Little by little they fed her, and little by little her strength returned, until she was able to speak. “Flying venom. All are dying or dead.”
“All?” said Jack, fear quickening his heart.
“Father Severus ordered the nuns into the monastery,” said Sister Wulfhilda. “He said we were doomed, but if we kept to ourselves, we could save the town from the disease. God would see our sacrifice and forgive our sins.” She had to rest a moment before continuing. “He made everyone fast.”
“The idiot,” said Thorgil. “Everyone knows starvation is the brother of death.”

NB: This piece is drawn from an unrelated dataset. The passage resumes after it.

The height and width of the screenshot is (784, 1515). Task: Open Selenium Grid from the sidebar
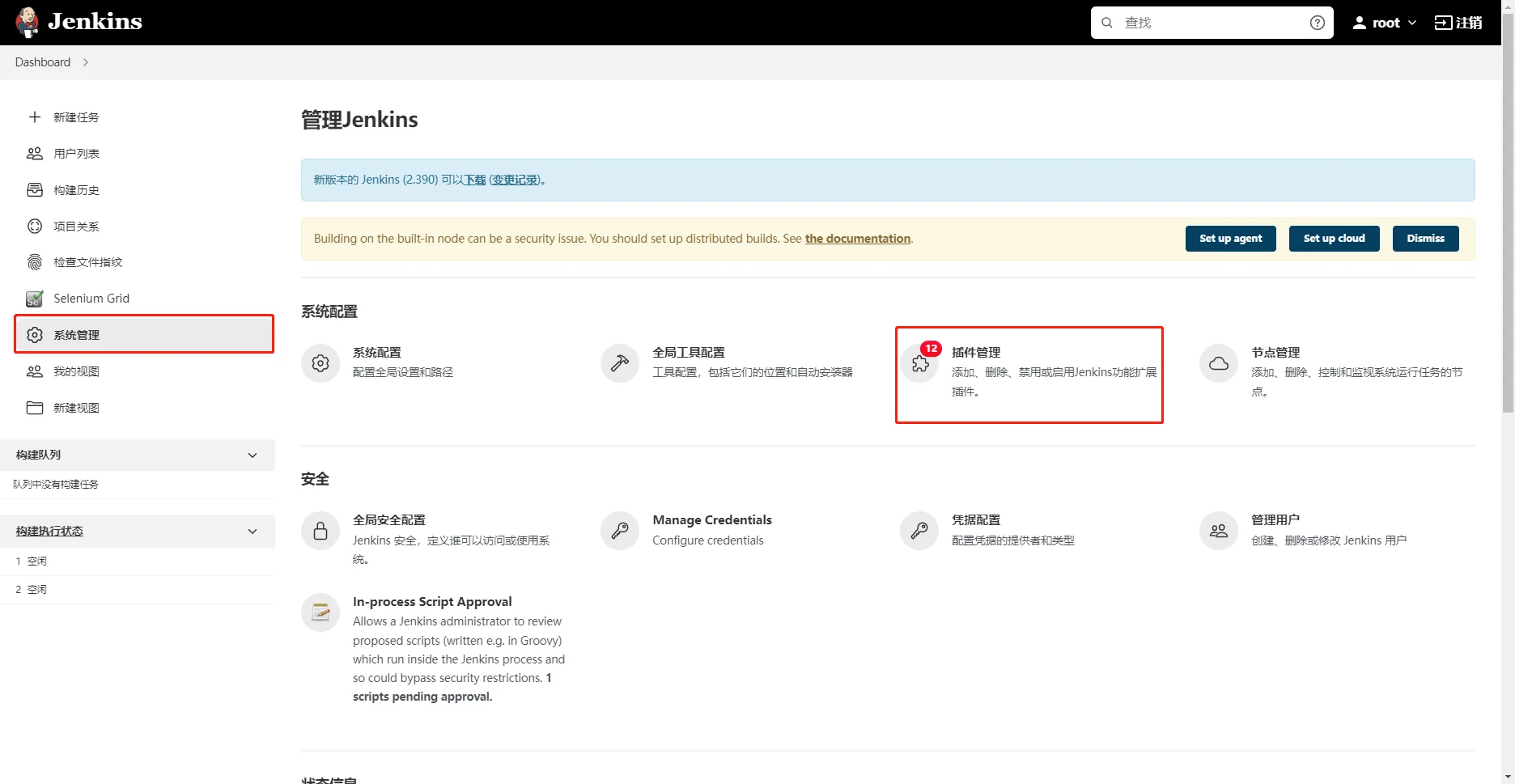91,299
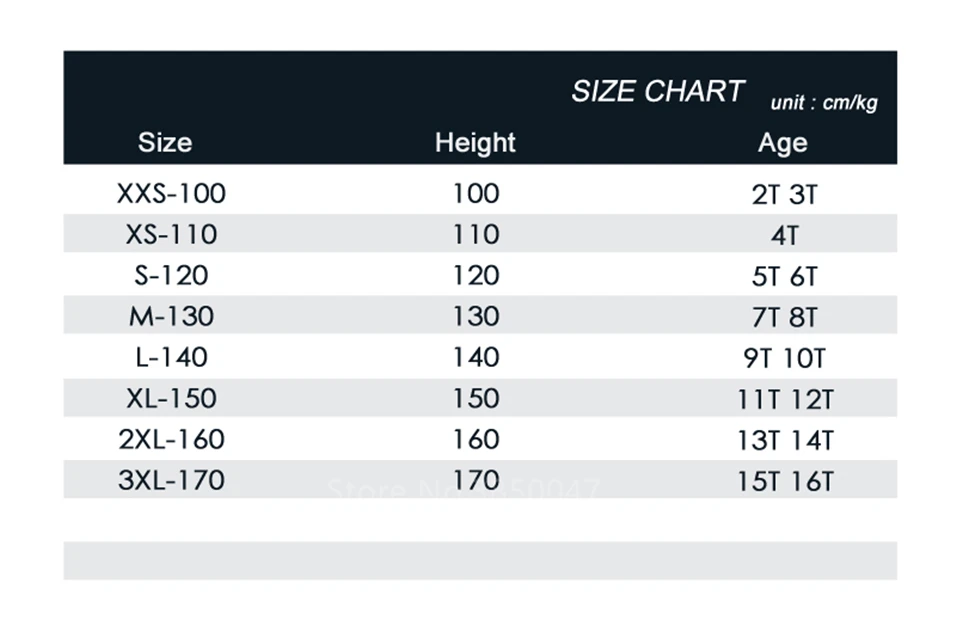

“What about Ethne?” Jack said.
“I wasn’t allowed to go near her. I tried.” Tears began to roll down Sister Wulfhilda’s cheeks. Gradually, the story came out. As Thorgil had guessed, the first case of flying venom had been Mrs. Tanner’s brother. He had fled to the monastery for help, and when Father Severus realized what a dangerous disease the man had, he sent monks to burn the tanner’s hovel down.